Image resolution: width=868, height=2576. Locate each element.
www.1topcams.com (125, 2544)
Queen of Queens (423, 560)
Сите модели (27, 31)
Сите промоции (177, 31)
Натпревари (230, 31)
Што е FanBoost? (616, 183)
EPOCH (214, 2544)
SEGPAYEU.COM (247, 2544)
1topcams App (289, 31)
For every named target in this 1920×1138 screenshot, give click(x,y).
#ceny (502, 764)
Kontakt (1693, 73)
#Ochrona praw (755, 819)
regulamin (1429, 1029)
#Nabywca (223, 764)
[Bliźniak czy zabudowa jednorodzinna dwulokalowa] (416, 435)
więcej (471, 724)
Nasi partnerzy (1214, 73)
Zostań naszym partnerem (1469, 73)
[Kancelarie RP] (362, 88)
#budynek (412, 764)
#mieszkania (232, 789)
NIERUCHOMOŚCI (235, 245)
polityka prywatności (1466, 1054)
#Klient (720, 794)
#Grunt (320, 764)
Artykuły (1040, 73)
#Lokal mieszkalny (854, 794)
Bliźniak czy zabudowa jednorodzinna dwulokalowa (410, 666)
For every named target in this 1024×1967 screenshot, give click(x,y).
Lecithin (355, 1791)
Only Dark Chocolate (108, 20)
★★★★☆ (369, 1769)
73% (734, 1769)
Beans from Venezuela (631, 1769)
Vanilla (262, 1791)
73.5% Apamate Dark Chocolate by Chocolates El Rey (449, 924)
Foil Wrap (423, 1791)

· · · · ·

■ **TASK BRIEF**: The line containing "73% (734, 1769)" opens the range, and the last line of the entries closes it; copy that range exactly.

■ **SOLUTION TO THE PROBLEM**:
73% (734, 1769)
Beans from Venezuela (631, 1769)
Vanilla (262, 1791)
73.5% Apamate Dark Chocolate by Chocolates El Rey (449, 924)
Foil Wrap (423, 1791)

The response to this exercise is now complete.